Sur du placo (plaques de plâtre), la prudence est de mise. Le carton de surface se déchire facilement si la spatule est trop agressive. Mieux vaut un angle faible et une lame pas trop affûtée que de devoir ensuite enduire tout le mur.

Décolleuse à vapeur : quand l’eau ne suffit plus

Quand le papier peint résiste malgré l’humidification et la perforation, la décolleuse à vapeur devient l’option la plus efficace. Elle projette de la vapeur directement sur le mur, ce qui ramollit la colle en profondeur sans tremper le support autant qu’un arrosage.

La décolleuse à vapeur est surtout utile sur les papiers peints épais ou multicouches. On la plaque contre le mur une dizaine de secondes, puis on déplace la plaque vers la zone suivante pendant qu’on gratte la zone ramollie à la spatule. On travaille en binôme avec soi-même : une main tient la plaque, l’autre gratte.

Précaution souvent négligée : on protège le sol avec une bâche épaisse, pas un simple drap. L’eau de condensation coule le long du mur et s’accumule vite. Pour les pièces avec parquet, cette protection est indispensable.

  • Remplir le réservoir et attendre que la vapeur soit bien chaude avant de commencer (la montée en température prend plusieurs minutes selon les modèles)
  • Travailler par zones d’environ un mètre carré pour éviter que la colle ne sèche à nouveau avant le grattage
  • Aérer la pièce pendant et après le chantier, car l’humidité ambiante monte très vite et favorise les moisissures si elle stagne
  • Ne pas insister trop longtemps au même endroit sur du placo : la vapeur peut décoller le carton de la plaque de plâtre

Gros plan de mains utilisant une spatule pour décoller du papier peint sur un mur en plâtre

Papier peint intissé et peinture directe : l’alternative qui change la donne

Depuis quelques années, plusieurs fabricants de peintures murales (Zolpan, Seigneurie notamment) indiquent dans leurs fiches techniques que certaines peintures acryliques de rénovation sont compatibles avec un papier peint intissé bien adhérent. Autrement dit, dans certains cas, on peut peindre par-dessus sans tout arracher.

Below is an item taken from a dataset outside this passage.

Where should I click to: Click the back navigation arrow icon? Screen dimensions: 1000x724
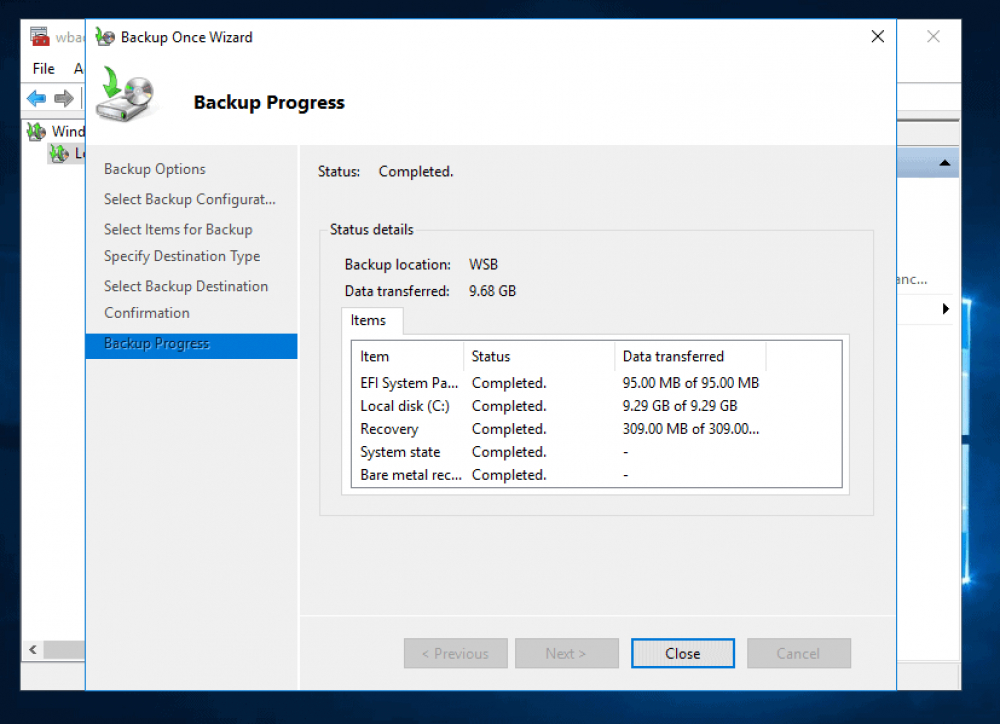(x=37, y=98)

Les conditions sont strictes : le papier doit être parfaitement collé (pas de cloque, pas de bord décollé), la surface doit être propre et lisse, et un test d’adhérence préalable est nécessaire. Cette approche convient surtout aux pièces peu sollicitées, comme une chambre d’amis, où les contraintes d’humidité et de frottement sont faibles.

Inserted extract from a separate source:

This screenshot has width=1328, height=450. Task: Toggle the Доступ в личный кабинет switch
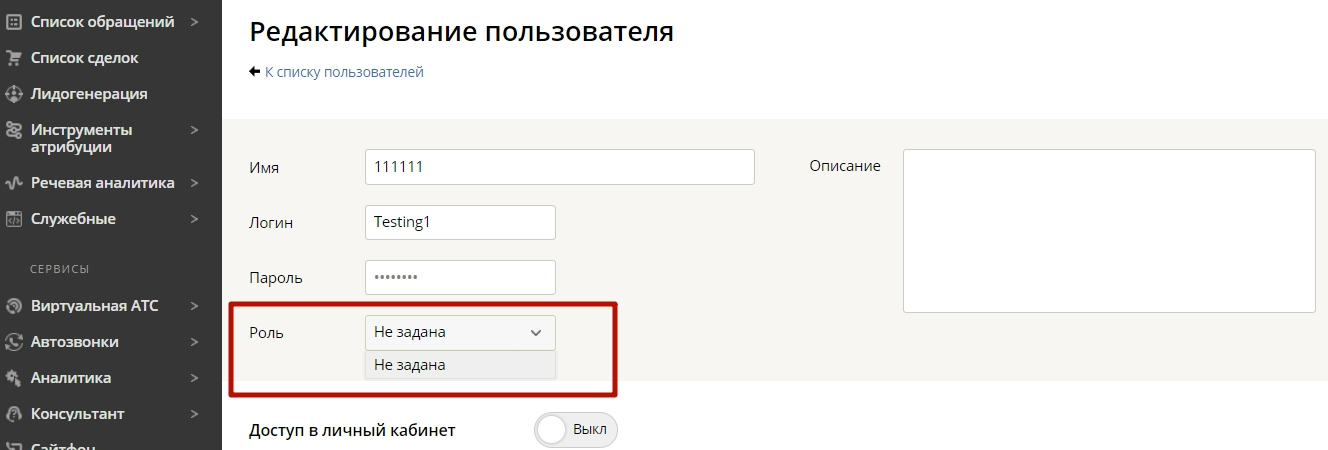[x=577, y=430]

Si le papier intissé présente des reliefs prononcés, la peinture ne les masquera pas. Et si le papier se décolle à un seul endroit, il faudra tout reprendre. Les retours varient sur ce point selon l’état réel du revêtement en place.

Préparer le mur nu avant la peinture

Une fois le papier peint retiré, le mur n’est presque jamais prêt à recevoir directement une peinture. Il reste des traces de colle, parfois des résidus de papier incrustés, et souvent des petites zones de plâtre abîmées.

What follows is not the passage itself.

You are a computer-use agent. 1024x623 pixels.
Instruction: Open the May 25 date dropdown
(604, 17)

  • Laver le mur à l’éponge avec de l’eau claire pour retirer les résidus de colle, en changeant l’eau régulièrement
  • Laisser sécher complètement (au moins deux jours dans une pièce bien ventilée) avant toute application d’enduit ou de peinture
  • Reboucher les trous et les éclats avec un enduit de rebouchage, puis poncer légèrement une fois sec

Peindre sur un mur encore humide ou encollé garantit un résultat médiocre : cloques, mauvaise adhérence, traces visibles sous la peinture. Le temps de séchage est l’étape la plus souvent bâclée, et c’est celle qui conditionne la tenue de la peinture dans le temps.

Un mur bien préparé après décollage du papier peint se repère au toucher : lisse, sec, sans zone poisseuse. Si la main accroche encore par endroits, il reste de la colle. Un dernier passage à l’éponge humide puis un ponçage fin règlent le problème avant de sortir le rouleau.